*WHAT THE EXERCISE ASKS*:
Only the lines containing "agent" belong in the answer; find them in the material below.

:: DATA ::

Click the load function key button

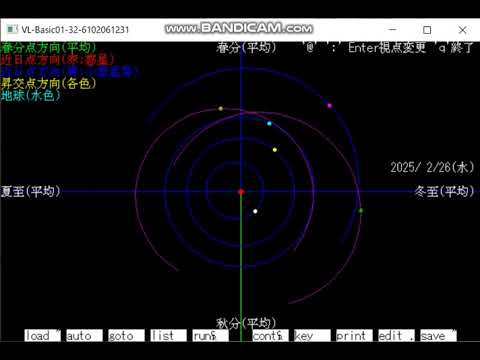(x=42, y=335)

:::
:: DATA ::

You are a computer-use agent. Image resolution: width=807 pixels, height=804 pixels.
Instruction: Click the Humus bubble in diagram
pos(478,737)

:::
:: DATA ::

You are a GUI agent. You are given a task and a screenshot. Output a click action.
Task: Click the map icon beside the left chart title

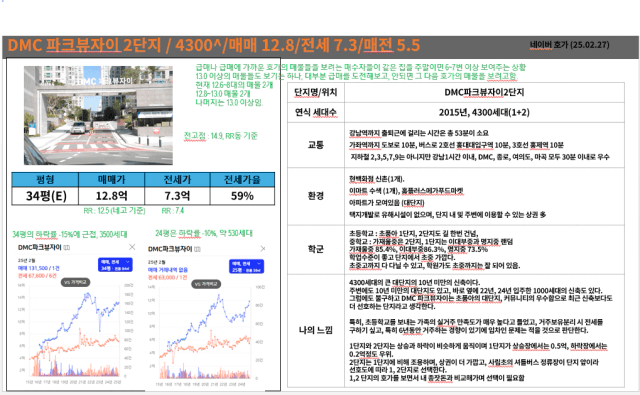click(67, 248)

:::

*RESULT OF THIS EXERCISE*:
You are a computer-use agent. Image resolution: width=807 pixels, height=804 pixels.
You are a GUI agent. You are given a task and a screenshot. Output a click action.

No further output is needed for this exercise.